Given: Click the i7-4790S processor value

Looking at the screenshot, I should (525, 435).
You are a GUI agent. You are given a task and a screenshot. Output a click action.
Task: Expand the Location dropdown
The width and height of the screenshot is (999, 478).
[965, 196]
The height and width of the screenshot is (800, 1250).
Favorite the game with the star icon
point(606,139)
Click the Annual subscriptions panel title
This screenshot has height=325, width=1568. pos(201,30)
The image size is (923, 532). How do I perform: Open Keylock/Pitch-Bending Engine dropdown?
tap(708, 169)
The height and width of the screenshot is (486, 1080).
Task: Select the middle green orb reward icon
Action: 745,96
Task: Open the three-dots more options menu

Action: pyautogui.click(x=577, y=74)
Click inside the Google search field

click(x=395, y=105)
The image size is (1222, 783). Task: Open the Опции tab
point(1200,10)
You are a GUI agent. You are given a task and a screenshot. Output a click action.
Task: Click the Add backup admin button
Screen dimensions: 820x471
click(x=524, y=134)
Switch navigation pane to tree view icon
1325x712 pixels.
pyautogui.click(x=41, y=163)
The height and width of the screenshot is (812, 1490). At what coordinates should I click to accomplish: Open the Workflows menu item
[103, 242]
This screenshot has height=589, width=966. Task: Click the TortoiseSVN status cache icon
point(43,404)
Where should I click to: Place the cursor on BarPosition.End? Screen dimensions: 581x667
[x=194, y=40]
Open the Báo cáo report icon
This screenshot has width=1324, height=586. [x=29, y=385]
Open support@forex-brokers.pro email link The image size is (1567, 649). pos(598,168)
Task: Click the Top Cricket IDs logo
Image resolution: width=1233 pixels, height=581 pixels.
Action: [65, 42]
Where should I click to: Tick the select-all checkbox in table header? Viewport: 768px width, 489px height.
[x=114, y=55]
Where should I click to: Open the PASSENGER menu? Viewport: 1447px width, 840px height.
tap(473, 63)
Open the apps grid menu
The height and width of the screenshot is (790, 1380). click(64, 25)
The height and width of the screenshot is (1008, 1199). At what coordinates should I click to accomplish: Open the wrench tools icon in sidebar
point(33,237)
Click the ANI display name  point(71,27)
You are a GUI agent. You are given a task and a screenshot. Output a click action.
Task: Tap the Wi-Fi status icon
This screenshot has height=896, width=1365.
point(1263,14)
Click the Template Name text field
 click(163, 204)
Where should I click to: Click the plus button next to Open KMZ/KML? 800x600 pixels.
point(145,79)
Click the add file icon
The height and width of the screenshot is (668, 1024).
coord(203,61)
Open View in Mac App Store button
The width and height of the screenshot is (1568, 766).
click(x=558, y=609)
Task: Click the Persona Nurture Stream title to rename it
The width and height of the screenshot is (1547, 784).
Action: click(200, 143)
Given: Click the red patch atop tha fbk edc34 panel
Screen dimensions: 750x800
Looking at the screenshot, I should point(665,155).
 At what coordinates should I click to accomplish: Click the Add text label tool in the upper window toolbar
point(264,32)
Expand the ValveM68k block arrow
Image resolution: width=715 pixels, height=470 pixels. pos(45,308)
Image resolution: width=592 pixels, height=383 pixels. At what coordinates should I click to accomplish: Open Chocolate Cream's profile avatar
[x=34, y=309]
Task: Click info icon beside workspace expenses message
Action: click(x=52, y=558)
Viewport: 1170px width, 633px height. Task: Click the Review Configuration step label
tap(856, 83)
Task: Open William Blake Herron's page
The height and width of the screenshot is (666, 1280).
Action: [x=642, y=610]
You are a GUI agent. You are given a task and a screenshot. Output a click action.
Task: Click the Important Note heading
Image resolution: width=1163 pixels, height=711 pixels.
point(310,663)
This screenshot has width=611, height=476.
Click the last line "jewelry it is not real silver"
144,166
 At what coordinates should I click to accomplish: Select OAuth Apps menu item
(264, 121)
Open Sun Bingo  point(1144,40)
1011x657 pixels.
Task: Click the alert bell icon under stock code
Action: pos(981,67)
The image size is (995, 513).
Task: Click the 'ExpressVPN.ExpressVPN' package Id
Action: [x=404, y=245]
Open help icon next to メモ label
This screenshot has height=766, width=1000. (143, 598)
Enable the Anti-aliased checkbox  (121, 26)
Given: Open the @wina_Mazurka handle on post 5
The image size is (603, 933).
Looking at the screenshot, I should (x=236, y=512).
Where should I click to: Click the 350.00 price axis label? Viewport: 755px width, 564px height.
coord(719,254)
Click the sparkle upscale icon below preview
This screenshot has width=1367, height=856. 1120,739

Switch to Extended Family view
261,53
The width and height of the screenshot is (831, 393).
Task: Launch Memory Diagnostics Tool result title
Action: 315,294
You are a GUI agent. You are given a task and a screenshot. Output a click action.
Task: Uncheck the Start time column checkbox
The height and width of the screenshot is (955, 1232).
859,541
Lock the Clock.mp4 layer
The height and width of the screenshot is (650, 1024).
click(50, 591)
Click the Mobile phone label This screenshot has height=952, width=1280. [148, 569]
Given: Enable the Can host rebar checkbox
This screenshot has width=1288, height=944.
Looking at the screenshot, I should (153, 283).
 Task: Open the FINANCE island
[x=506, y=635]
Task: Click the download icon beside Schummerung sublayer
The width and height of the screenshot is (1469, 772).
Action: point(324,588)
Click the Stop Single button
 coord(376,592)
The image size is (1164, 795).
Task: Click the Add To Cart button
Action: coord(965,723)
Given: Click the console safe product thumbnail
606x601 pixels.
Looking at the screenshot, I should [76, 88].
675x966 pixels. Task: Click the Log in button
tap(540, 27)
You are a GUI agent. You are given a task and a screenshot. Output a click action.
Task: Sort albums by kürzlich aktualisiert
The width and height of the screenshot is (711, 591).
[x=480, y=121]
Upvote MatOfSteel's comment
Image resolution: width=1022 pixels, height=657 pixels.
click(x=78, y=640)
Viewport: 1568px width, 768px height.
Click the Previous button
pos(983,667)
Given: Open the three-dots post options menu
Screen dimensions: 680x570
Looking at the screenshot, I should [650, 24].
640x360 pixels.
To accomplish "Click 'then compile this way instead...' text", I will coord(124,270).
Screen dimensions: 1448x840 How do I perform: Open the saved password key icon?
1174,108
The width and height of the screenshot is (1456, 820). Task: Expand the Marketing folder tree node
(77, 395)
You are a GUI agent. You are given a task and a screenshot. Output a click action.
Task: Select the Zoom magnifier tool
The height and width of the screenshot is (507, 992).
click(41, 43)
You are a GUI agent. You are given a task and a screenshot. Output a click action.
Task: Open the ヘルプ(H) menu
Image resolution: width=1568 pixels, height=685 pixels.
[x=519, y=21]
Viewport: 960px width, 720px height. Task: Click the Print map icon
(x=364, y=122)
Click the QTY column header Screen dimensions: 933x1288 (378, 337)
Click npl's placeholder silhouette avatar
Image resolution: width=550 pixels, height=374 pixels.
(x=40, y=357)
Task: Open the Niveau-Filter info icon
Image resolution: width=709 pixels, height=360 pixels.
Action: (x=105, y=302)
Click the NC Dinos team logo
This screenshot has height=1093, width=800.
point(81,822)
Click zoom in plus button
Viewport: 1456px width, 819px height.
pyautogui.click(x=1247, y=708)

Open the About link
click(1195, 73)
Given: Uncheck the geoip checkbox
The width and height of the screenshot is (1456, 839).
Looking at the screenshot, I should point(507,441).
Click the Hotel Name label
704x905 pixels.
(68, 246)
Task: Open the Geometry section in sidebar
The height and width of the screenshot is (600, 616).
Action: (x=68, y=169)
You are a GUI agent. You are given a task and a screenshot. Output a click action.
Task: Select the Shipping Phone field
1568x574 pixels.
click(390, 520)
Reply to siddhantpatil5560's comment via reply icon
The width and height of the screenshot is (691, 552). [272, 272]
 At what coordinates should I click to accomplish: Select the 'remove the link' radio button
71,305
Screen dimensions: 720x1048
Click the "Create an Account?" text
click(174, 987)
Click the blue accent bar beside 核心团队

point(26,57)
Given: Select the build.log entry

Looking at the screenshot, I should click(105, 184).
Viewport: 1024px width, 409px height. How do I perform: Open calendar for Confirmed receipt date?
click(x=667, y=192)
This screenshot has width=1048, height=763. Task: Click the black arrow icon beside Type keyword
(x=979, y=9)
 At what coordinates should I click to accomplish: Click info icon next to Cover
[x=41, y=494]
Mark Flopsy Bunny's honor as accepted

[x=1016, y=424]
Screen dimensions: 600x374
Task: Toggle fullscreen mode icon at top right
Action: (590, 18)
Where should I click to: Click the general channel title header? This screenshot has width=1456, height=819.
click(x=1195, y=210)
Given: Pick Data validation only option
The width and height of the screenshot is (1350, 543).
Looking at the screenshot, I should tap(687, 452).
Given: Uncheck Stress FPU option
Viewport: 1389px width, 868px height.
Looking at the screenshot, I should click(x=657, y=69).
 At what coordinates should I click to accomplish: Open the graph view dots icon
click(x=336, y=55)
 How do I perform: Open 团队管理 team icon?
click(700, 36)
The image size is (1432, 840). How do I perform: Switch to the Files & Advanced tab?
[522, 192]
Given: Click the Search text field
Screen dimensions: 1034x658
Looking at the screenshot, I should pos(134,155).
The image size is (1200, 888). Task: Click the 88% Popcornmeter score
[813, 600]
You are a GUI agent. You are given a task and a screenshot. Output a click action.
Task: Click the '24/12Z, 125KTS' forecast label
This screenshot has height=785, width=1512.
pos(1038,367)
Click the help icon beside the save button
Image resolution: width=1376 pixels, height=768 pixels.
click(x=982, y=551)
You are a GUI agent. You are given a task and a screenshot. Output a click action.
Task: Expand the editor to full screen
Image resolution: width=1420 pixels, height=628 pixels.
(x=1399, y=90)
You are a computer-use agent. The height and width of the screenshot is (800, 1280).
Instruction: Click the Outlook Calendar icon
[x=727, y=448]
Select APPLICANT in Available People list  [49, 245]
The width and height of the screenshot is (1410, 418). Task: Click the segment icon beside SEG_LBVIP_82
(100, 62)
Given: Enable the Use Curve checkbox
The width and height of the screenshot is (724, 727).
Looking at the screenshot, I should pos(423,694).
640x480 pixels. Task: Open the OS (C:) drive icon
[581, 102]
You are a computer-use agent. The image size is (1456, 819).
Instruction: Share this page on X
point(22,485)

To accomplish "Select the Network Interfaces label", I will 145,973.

→ **EXERCISE PROMPT**
Reproduce the data lines starting at the line containing "The image size is (923, 532)." and ending at the line containing "pyautogui.click(x=41, y=163)", both included, with nothing changed.

→ **WRITTEN ANSWER**
The image size is (923, 532). How do I perform: Open Keylock/Pitch-Bending Engine dropdown?
tap(708, 169)
The height and width of the screenshot is (486, 1080).
Task: Select the middle green orb reward icon
Action: 745,96
Task: Open the three-dots more options menu

Action: pyautogui.click(x=577, y=74)
Click inside the Google search field

click(x=395, y=105)
The image size is (1222, 783). Task: Open the Опции tab
point(1200,10)
You are a GUI agent. You are given a task and a screenshot. Output a click action.
Task: Click the Add backup admin button
Screen dimensions: 820x471
click(x=524, y=134)
Switch navigation pane to tree view icon
1325x712 pixels.
pyautogui.click(x=41, y=163)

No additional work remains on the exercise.